Per le tante altre aziende italiane è tuttavia possibile sfruttare i servizi B2B e B2C offerti dalla megapiattaforma e-commerce Alibaba, che lo scorso anno ha già concluso vari accordi separati col nostro Paese per la promozione e la tutela del nostro agroalimentare in Cina, per la promozione dei beni di lusso Made in Italy (su Mei.com) e per la promozione e la prenotazione turistica nel nostro Paese (su Alitrip). Il flusso turistico cinese in Europa è infatti in costante aumento. Tra il 2005 e il 2014, i cinesi che hanno scelto il nostro Continente come meta vacanziera è aumentato del 282% e l'Italia è una delle destinazioni più ambite, non solo per il fascino esercitato dai suoi paesaggi tipici ma anche per una crescente sensibilità e attenzione verso la storia, la pittura, l'architettura, la letteratura, la musica e la cucina del Belpaese. A queste presenze vanno poi aggiunte quelle, altrettanto importanti, legate al turismo congressuale o d'affari e quelle, ben più prolungate e strutturate, degli studenti. Basti pensare che sono cinesi oltre 600 dei circa 1.100 studenti che ogni anno siedono sui banchi delle storiche aule dell'Università per Stranieri di Perugia.
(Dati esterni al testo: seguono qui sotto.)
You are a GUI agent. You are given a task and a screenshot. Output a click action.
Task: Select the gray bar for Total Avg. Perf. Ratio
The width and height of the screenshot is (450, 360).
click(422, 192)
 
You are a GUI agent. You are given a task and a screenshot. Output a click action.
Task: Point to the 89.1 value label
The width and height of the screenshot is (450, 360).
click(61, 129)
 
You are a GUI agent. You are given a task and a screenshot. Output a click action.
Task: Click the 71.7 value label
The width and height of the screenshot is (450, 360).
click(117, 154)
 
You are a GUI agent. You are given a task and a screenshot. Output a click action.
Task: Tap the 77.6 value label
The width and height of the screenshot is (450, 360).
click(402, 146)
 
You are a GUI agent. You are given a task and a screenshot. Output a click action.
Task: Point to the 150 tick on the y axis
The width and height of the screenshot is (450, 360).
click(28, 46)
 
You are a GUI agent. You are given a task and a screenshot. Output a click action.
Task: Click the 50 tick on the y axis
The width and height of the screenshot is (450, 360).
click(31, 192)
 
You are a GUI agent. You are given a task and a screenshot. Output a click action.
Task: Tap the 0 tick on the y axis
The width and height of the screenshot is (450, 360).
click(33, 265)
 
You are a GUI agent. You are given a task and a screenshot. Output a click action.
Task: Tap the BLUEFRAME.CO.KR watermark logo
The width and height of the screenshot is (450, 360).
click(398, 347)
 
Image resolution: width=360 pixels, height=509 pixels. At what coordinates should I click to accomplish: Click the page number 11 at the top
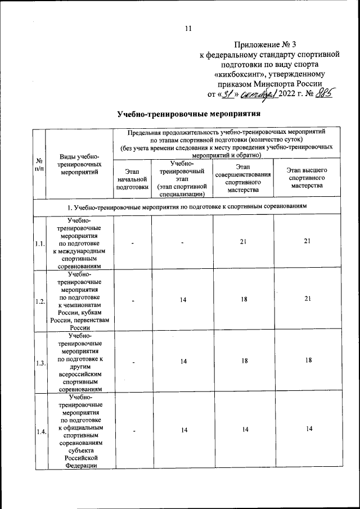click(x=188, y=29)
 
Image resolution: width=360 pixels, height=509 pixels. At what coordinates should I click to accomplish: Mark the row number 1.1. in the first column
click(x=39, y=244)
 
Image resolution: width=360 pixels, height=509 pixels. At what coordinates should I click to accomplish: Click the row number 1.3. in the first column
click(x=39, y=363)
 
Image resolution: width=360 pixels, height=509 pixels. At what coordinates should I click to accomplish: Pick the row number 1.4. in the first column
click(x=39, y=431)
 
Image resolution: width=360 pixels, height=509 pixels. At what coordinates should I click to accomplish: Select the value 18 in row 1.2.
click(x=244, y=299)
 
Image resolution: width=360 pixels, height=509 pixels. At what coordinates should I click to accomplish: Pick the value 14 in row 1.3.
click(x=183, y=362)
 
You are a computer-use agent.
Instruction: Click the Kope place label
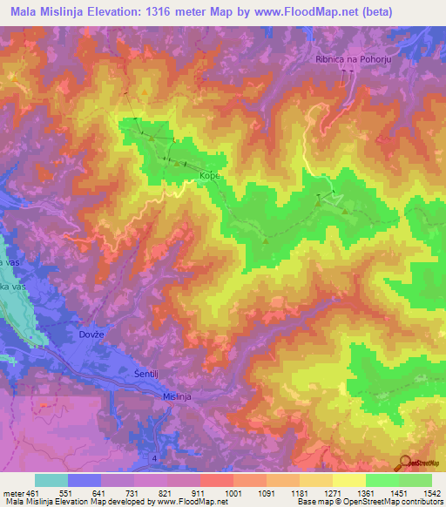coord(210,175)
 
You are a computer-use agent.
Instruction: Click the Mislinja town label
coord(181,396)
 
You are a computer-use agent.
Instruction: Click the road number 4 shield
coord(155,456)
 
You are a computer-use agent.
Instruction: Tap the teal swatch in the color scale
coord(51,480)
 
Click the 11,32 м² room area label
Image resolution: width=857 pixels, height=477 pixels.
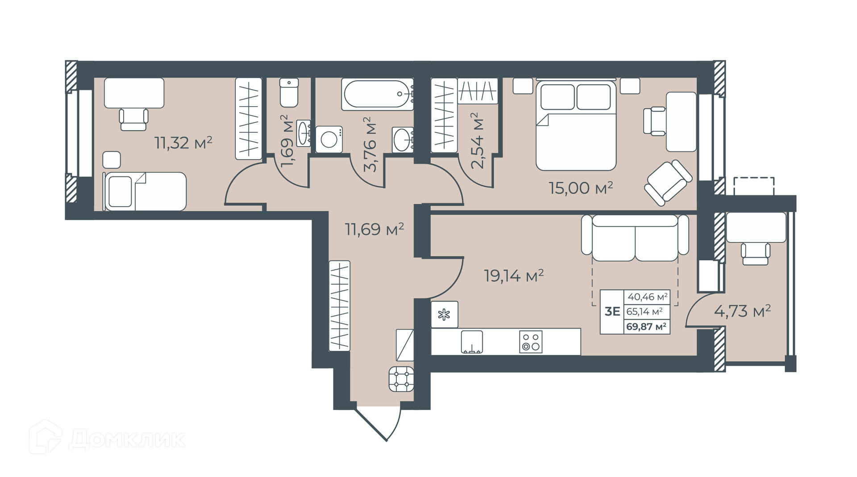click(183, 143)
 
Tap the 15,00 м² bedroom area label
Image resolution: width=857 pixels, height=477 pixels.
click(581, 188)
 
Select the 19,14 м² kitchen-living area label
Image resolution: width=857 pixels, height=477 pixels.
click(514, 276)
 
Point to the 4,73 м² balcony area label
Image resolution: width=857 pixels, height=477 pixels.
click(742, 311)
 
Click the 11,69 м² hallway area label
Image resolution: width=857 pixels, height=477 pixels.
click(374, 229)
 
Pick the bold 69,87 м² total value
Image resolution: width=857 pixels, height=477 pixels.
click(646, 327)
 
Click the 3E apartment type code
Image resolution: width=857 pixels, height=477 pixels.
click(612, 311)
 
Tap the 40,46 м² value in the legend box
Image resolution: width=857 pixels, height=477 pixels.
click(648, 296)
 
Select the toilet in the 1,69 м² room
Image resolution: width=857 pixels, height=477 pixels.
click(289, 93)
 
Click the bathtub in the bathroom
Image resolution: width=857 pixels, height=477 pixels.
click(377, 94)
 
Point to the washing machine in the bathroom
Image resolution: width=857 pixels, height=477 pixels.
click(329, 140)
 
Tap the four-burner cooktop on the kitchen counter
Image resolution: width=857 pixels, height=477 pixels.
click(531, 342)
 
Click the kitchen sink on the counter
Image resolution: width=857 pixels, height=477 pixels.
click(472, 342)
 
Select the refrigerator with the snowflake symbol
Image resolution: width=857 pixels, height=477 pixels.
click(445, 315)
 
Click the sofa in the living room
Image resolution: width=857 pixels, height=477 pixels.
click(635, 238)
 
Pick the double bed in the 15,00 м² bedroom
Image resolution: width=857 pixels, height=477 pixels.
click(576, 125)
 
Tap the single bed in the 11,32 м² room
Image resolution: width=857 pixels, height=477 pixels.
click(144, 191)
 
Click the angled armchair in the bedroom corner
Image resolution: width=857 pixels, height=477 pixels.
click(668, 183)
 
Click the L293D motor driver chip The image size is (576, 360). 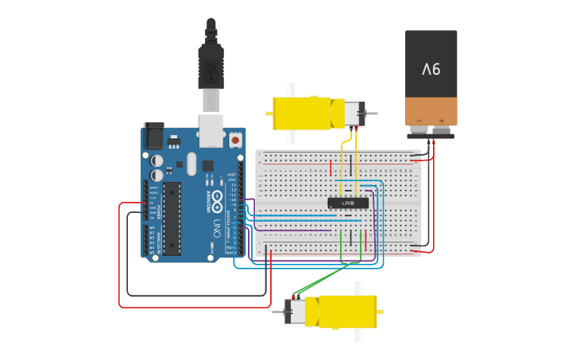pos(348,203)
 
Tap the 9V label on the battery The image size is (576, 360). pos(431,70)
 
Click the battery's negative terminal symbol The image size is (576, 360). pos(419,120)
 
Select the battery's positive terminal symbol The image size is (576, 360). pos(441,120)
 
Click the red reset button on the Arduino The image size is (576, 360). pos(234,141)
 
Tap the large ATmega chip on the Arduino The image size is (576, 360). pos(172,219)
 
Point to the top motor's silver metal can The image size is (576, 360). pos(350,113)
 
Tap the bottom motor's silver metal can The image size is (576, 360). pos(295,311)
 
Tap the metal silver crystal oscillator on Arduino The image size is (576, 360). pos(191,164)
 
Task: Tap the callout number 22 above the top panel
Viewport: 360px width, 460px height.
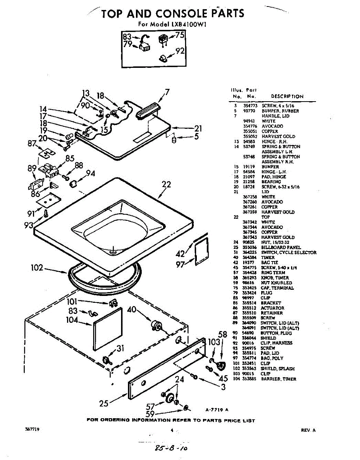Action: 166,184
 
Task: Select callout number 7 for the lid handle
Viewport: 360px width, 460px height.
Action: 167,92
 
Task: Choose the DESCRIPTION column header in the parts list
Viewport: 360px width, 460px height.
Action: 287,96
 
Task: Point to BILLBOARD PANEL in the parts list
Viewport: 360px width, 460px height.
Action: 281,248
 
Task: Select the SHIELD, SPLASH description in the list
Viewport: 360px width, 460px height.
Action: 278,369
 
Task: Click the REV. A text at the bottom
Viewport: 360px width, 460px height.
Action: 308,430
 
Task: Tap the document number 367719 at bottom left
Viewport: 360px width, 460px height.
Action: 32,430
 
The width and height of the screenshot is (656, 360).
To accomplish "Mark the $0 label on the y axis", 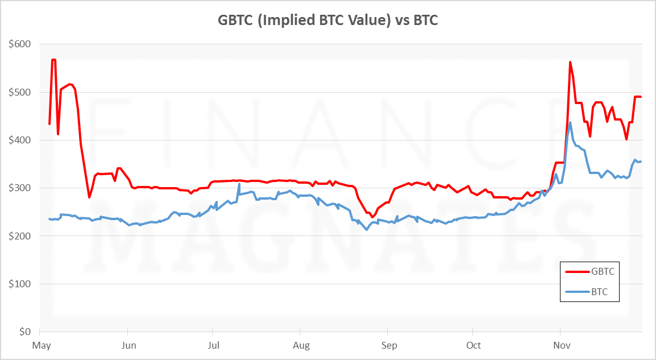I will (24, 332).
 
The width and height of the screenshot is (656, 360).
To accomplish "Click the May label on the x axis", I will (41, 345).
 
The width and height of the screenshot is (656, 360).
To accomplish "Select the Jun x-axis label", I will (128, 345).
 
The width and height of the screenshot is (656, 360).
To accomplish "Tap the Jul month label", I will (213, 345).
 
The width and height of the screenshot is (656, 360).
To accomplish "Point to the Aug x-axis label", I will (301, 345).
Il presidente Mattarella non ha lasciato spazio a dubbi sulle intenzioni del nostro Paese: «Vi è un grande rapporto di collaborazione economica e commerciale, che vede l'Italia presente con il desiderio di esserlo sempre di più nella collaborazione con la Cina, in uno scambio proficuo per entrambi». Chiaramente, permangono ancora alcune complessità da risolvere e distanze da superare, ma il quadro trasformativo delineato all'interno del 13° Piano Quinquennale di Sviluppo Socio-Economico ci consegna un Paese enormemente dinamico, che si è ormai incamminato a pieno ritmo sulla strada dell'innovazione, della sostenibilità e dell'apertura, sostituendo il vecchio modello di sviluppo trainato dall'export con uno, molto ambizioso, sospinto dai consumi interni e caratterizzato da un alto contenuto tecnologico.